運用を見える化することでDevOpsを前進させよう(後編)~DevOps Day Tokyo 2013
世界中でDevOpsのムーブメントを広げているイベントDevOps Daysが今年も東京で「DevOps Day Tokyo 2013」として9月28日に都内で開催されました。
(本記事は「運用を見える化することでDevOpsを前進させよう(前編)~DevOps Day Tokyo 2013」の続きです)
自分1人で、1台のマシンで1日でデータを公開してみる
今日は「1台、1日、1人」で運用データの公開をしてみるというチャレンジをしたいと思います。
すべてのメトリクスをまとめて、自動的にデータを共有できるようにし、自分は手間がかからないように自動化してみましょう。
使うのはGraphiteというツールです。RRDtoolやGanglia、Cactiなどに似ています。
ドキュメントは貧弱だったりしますが、エコシステムはすばらしいと思います。入出力が簡単で、REST APIで簡単にグラフを作ることができるため、マッシュアップしたりダッシュボードのUIを作りやすく、サードパーティのツールもそろっています。
Graphiteで作ったグラフはURLを伝えるだけで共有できるので、HTMLで簡単にダッシュボードを作れます。
Graphiteはマシンが1台あれば、50台以上のマシンから取得した数千のメトリクスを処理できるでしょう。CPUインテンシブというよりも、メモリと速いディスクがあるほうがよいです。
インストールは難しくありませんが、コンフィグファイルがやや複雑です。
メトリクスは、/proc、ps、df、netstatなどを利用できます。briteco
こうした作業は1日もかからずにでき、誰にでも、共有できる運用メトリクスを用意することができると思います。

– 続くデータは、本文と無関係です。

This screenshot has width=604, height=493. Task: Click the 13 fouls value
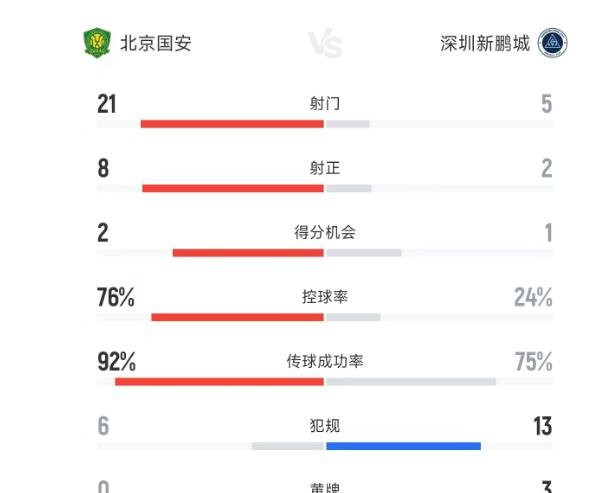[x=543, y=426]
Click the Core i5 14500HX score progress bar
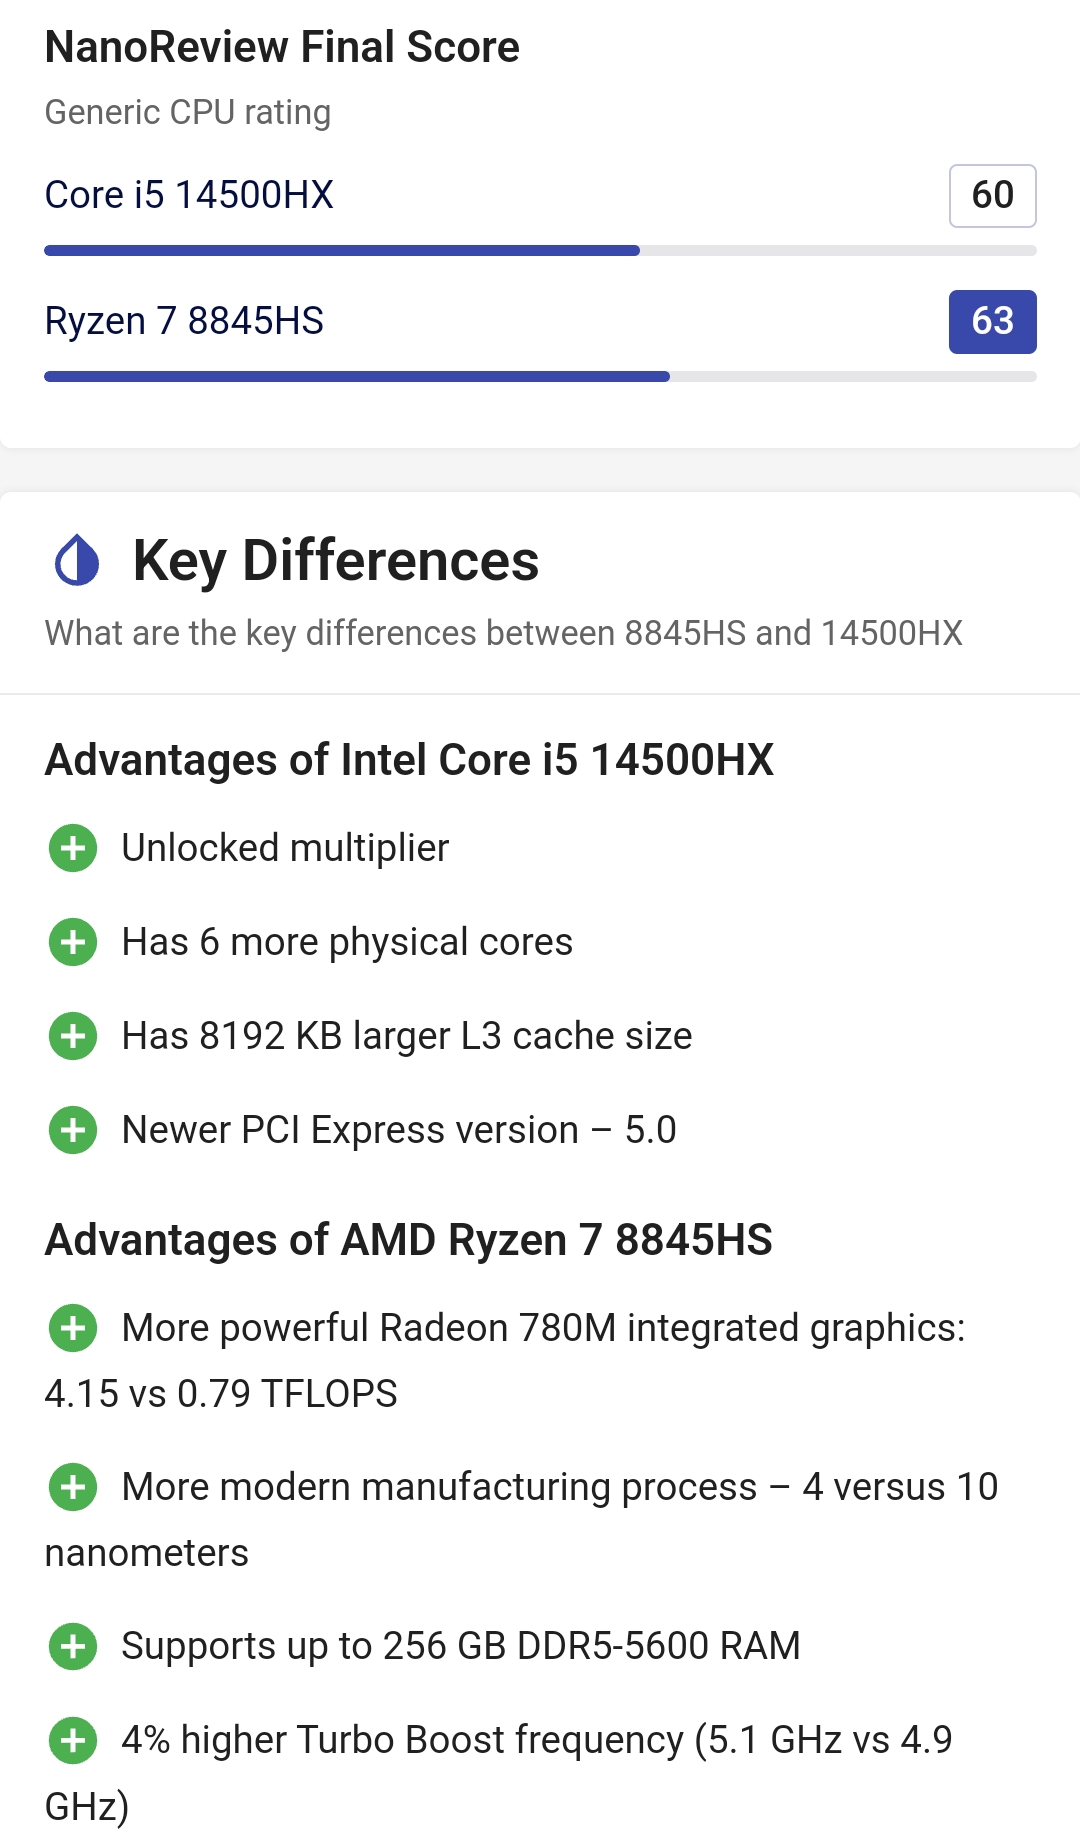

運用側のメトリクスは用意できるとして、アプリケーションやビジネスのメトリクスはどうすればいいでしょう。
StatsDでアプリケーションのログをとる
StatsDというツールがあります。これは私がEtsyにいるころに構築されたものです。イベントがリアルタイムにStatsDに配信されると、StatsDがデータを収集し、時系列に統計データとして計算してくれ、1分ごとにGraphiteに書き込んでいきます。
StatsDはUDPを活用します。メトリクスはUDPの中に入れられるのです。UDPはネットワークを過負荷にすることもなく、存在しないサーバにパケットを送ったとしても問題を起こしません。
つまり、どのアプリケーションであってもこの機能を安全に追加できる、ということです。
ユーザーがサービスにログインするデータのログをとるには、StatsDのコンフィグレーションファイルに1行追加するだけで済みます。
ユーザーのログインは高頻度で発生するイベントですが、低頻度のイベントもグラフ化できます。それもスクリプトに1行追加するだけです。低頻度のイベントとは、マシンのリブート、インストール、コアダンプ、クラッシュといったデータが該当するでしょう。
メトリクスの収集をデプロイのプロセスに入れるとこういう構成図になります。サーバが複数あり、誰かがログインすると StatsDがUDPパケットを送信し、1分ごとにまとまったデータがGraphiteに書き込まれていきます。
こうしてみると退屈なログインデータも興味深いものになります。下の赤い線は失敗したログインの数です。
グラフにすると何が起きたのか誰でも分かる
午前3時、なにが起きたのでしょうか。誰かがブルートフォース攻撃でもしたようです。このグラフは運用チームだけでなく、セキュリティチームもビジネスチームも参照できます。
グラフが急上昇すると自動的にアラートを発する機能も備えています。
これはGrapfhiteのデフォルトのビューですが、この形式は実験的な画面にはいいのでしょうけれど、毎日参照する画面としては面倒でしょう。
それよりもこうしたダッシュボード形式の方がいいでしょう。これはEtsyのグラフで、ここでサイトがクラッシュしたことが誰でも分かります。
ぜひみなさんも、ここで紹介した1台、1日、1人のチャレンジをしてみてください。そしてデータを見える化して社内で共有してみてください。さらに、人事、経理といったほかのビジネスグループのダッシュボードも作ってみてください。そうすることで社内の部署のコミュニケーションを向上させることができるでしょう。